In the 1970s, Innes joined with Eric Idle, of the
Monty Python team, to create the television comedy
series Rutland Weekend Television. This show spawned
The Rutles (the "prefab four"), a Beatles
parody band, in which Innes played the character of
Ron Nasty, who was loosely based on John Lennon.

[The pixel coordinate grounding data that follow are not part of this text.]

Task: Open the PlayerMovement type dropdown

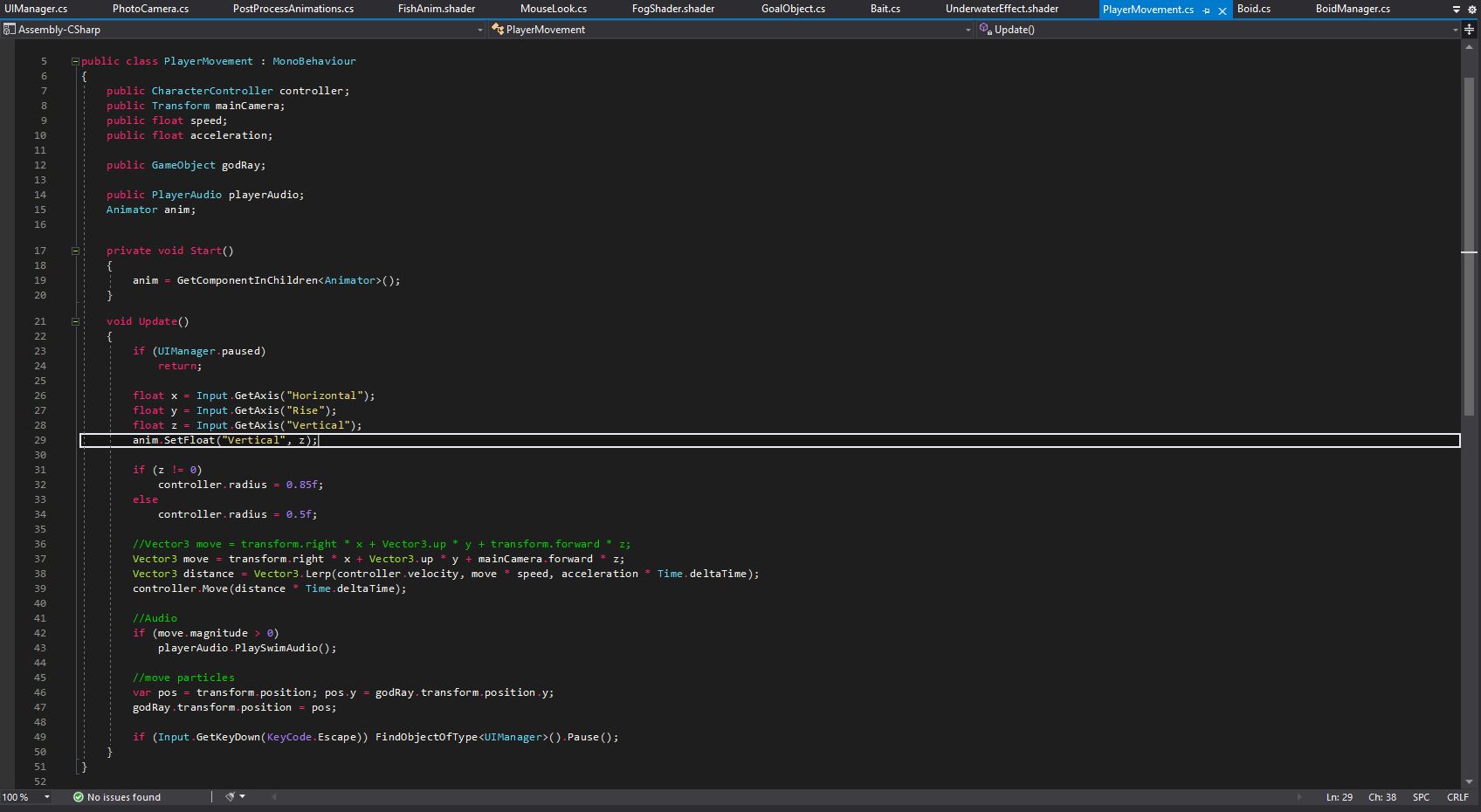Action: 968,30
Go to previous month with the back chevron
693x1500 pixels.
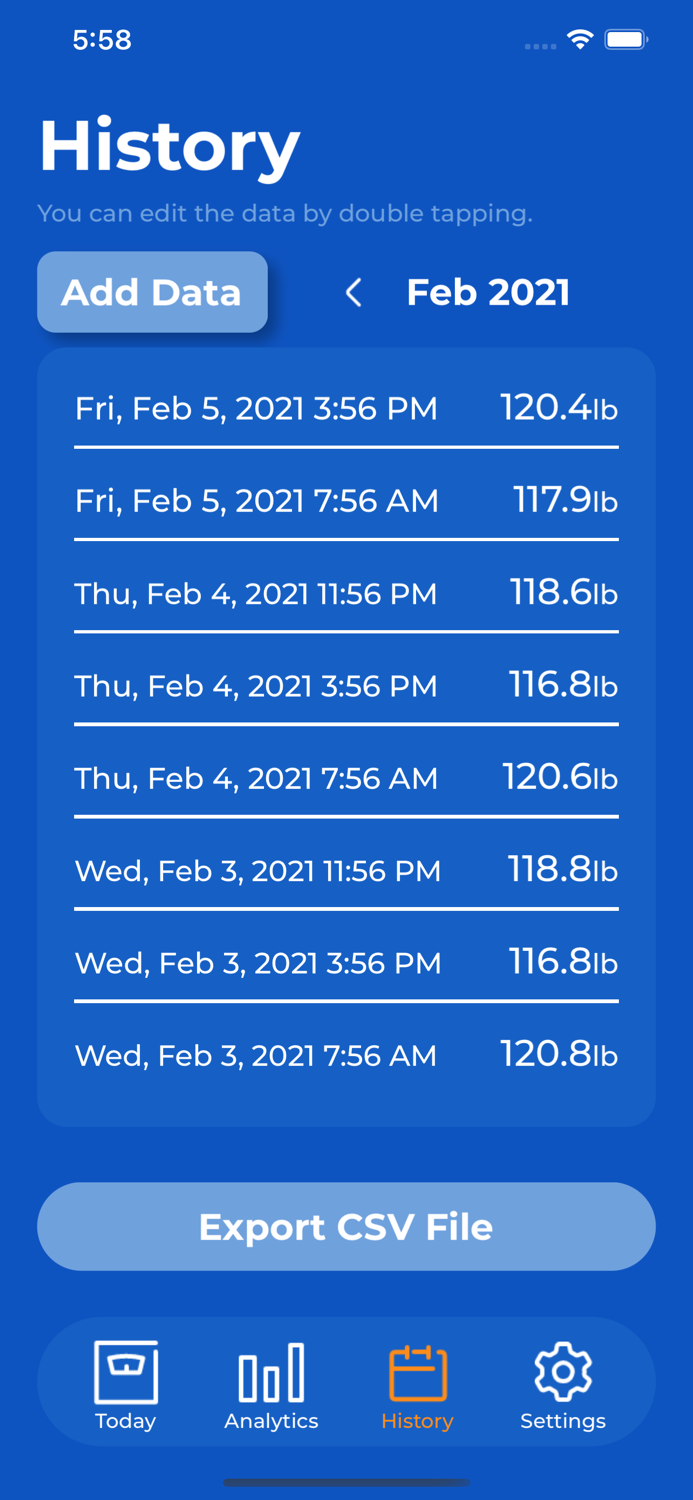353,292
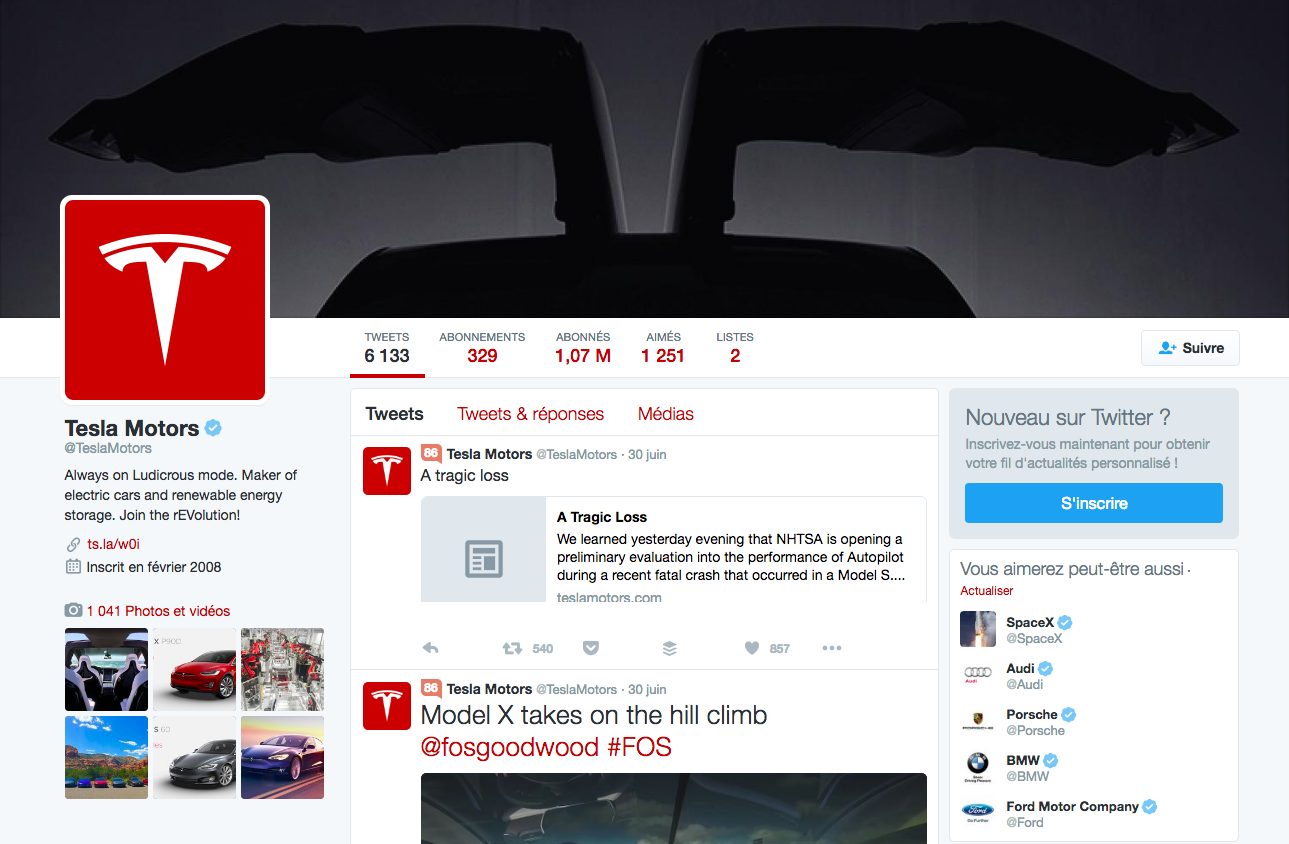Screen dimensions: 1289x844
Task: Click Actualiser to refresh suggestions
Action: click(x=986, y=591)

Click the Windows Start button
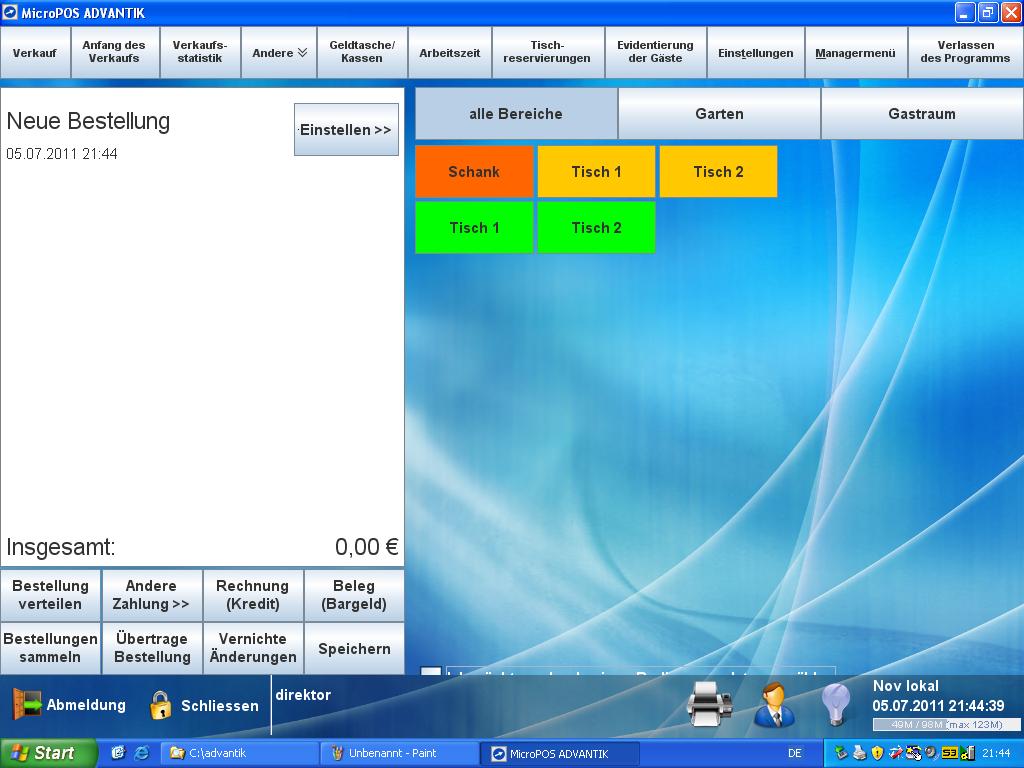point(48,753)
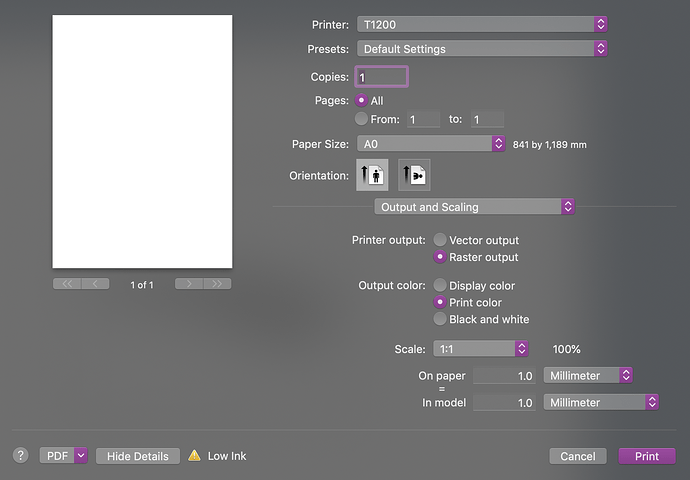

Innes
played Nasty in All You Need Is Cash.
Innes also contributed to the Pythons' final BBC
TV series in 1974 - he wrote a squib of a song called "George
III" (sung by a pastiche black American girl group)
which appears in the episode "The Golden Age Of
Ballooning", he wrote the song "Where Does
A Dream Begin?" (included in the episode "Anything
Goes: The Light Entertainment War") and he co-wrote
the "Most Awful Family In Britain" sketch
in the last episode, "Party Political Broadcast".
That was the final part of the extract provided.